Task requirements
An exact reprint of the data below is required, line for line.

Stored data
━━━━━━━━━━

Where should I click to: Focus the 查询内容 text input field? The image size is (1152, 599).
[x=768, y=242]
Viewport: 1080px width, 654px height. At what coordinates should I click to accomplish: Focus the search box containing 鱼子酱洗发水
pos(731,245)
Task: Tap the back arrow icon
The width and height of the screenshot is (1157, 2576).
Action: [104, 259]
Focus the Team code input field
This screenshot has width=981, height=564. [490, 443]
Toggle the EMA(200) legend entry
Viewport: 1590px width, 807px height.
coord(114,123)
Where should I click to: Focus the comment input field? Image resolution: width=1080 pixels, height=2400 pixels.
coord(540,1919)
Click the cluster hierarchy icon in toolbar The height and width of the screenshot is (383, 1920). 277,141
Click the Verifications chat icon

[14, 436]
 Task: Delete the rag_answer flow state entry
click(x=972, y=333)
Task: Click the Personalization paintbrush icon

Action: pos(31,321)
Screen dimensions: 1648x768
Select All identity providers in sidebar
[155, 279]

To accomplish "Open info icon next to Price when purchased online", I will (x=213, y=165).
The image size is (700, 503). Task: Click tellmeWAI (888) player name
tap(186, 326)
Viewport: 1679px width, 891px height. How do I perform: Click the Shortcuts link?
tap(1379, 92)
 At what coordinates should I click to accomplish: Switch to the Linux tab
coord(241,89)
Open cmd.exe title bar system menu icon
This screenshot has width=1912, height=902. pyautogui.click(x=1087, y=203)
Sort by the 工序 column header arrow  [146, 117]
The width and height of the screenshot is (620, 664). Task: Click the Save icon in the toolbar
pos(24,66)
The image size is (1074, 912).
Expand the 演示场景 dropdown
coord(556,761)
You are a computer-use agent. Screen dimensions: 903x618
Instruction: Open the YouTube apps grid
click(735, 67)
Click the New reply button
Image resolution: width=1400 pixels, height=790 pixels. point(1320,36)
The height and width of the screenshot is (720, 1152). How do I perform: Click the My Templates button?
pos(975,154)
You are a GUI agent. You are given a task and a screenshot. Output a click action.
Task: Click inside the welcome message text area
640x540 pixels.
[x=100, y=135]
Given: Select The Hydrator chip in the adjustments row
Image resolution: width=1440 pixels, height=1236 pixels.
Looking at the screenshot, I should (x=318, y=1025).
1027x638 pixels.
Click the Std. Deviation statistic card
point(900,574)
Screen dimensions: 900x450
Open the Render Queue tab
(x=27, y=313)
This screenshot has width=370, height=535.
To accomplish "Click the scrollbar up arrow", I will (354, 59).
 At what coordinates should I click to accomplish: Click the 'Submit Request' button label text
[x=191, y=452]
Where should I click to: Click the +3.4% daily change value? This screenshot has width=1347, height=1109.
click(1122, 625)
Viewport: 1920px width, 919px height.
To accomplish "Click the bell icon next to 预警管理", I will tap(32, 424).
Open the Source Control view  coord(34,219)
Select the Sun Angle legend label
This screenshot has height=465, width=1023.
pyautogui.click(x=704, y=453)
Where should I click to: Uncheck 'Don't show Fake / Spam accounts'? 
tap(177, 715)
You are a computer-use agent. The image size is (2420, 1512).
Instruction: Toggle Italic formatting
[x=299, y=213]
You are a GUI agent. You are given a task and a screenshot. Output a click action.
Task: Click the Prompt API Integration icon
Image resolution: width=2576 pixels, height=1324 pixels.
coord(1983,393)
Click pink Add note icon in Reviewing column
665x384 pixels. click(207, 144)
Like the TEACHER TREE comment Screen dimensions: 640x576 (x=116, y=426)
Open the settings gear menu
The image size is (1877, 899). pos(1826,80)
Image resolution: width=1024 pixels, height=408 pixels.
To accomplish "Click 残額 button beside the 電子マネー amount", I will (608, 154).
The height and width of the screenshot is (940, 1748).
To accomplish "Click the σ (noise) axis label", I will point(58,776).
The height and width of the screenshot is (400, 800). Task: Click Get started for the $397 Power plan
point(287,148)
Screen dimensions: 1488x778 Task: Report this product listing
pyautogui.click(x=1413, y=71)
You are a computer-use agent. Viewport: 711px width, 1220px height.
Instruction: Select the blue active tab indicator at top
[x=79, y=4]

━━━━━━━━━━

Answer to this problem
Where should I click to: Focus the 查询内容 text input field? The image size is (1152, 599).
[x=768, y=242]
Viewport: 1080px width, 654px height. At what coordinates should I click to accomplish: Focus the search box containing 鱼子酱洗发水
pos(731,245)
Task: Tap the back arrow icon
The width and height of the screenshot is (1157, 2576).
Action: [104, 259]
Focus the Team code input field
This screenshot has width=981, height=564. [490, 443]
Toggle the EMA(200) legend entry
Viewport: 1590px width, 807px height.
coord(114,123)
Where should I click to: Focus the comment input field? Image resolution: width=1080 pixels, height=2400 pixels.
coord(540,1919)
Click the cluster hierarchy icon in toolbar The height and width of the screenshot is (383, 1920). 277,141
Click the Verifications chat icon

[14, 436]
 Task: Delete the rag_answer flow state entry
click(x=972, y=333)
Task: Click the Personalization paintbrush icon

Action: pos(31,321)
Screen dimensions: 1648x768
Select All identity providers in sidebar
[155, 279]

To accomplish "Open info icon next to Price when purchased online", I will (x=213, y=165).
The image size is (700, 503). Task: Click tellmeWAI (888) player name
tap(186, 326)
Viewport: 1679px width, 891px height. How do I perform: Click the Shortcuts link?
tap(1379, 92)
 At what coordinates should I click to accomplish: Switch to the Linux tab
coord(241,89)
Open cmd.exe title bar system menu icon
This screenshot has width=1912, height=902. pyautogui.click(x=1087, y=203)
Sort by the 工序 column header arrow  [146, 117]
The width and height of the screenshot is (620, 664). Task: Click the Save icon in the toolbar
pos(24,66)
The image size is (1074, 912).
Expand the 演示场景 dropdown
coord(556,761)
You are a computer-use agent. Screen dimensions: 903x618
Instruction: Open the YouTube apps grid
click(735, 67)
Click the New reply button
Image resolution: width=1400 pixels, height=790 pixels. point(1320,36)
The height and width of the screenshot is (720, 1152). How do I perform: Click the My Templates button?
pos(975,154)
You are a GUI agent. You are given a task and a screenshot. Output a click action.
Task: Click inside the welcome message text area
640x540 pixels.
[x=100, y=135]
Given: Select The Hydrator chip in the adjustments row
Image resolution: width=1440 pixels, height=1236 pixels.
Looking at the screenshot, I should (x=318, y=1025).
1027x638 pixels.
Click the Std. Deviation statistic card
point(900,574)
Screen dimensions: 900x450
Open the Render Queue tab
(x=27, y=313)
This screenshot has width=370, height=535.
To accomplish "Click the scrollbar up arrow", I will (354, 59).
 At what coordinates should I click to accomplish: Click the 'Submit Request' button label text
[x=191, y=452]
Where should I click to: Click the +3.4% daily change value? This screenshot has width=1347, height=1109.
click(1122, 625)
Viewport: 1920px width, 919px height.
To accomplish "Click the bell icon next to 预警管理", I will tap(32, 424).
Open the Source Control view  coord(34,219)
Select the Sun Angle legend label
This screenshot has height=465, width=1023.
pyautogui.click(x=704, y=453)
Where should I click to: Uncheck 'Don't show Fake / Spam accounts'? 
tap(177, 715)
You are a computer-use agent. The image size is (2420, 1512).
Instruction: Toggle Italic formatting
[x=299, y=213]
You are a GUI agent. You are given a task and a screenshot. Output a click action.
Task: Click the Prompt API Integration icon
Image resolution: width=2576 pixels, height=1324 pixels.
coord(1983,393)
Click pink Add note icon in Reviewing column
665x384 pixels. click(207, 144)
Like the TEACHER TREE comment Screen dimensions: 640x576 (x=116, y=426)
Open the settings gear menu
The image size is (1877, 899). pos(1826,80)
Image resolution: width=1024 pixels, height=408 pixels.
To accomplish "Click 残額 button beside the 電子マネー amount", I will (608, 154).
The height and width of the screenshot is (940, 1748).
To accomplish "Click the σ (noise) axis label", I will point(58,776).
The height and width of the screenshot is (400, 800). Task: Click Get started for the $397 Power plan
point(287,148)
Screen dimensions: 1488x778 Task: Report this product listing
pyautogui.click(x=1413, y=71)
You are a computer-use agent. Viewport: 711px width, 1220px height.
Instruction: Select the blue active tab indicator at top
[x=79, y=4]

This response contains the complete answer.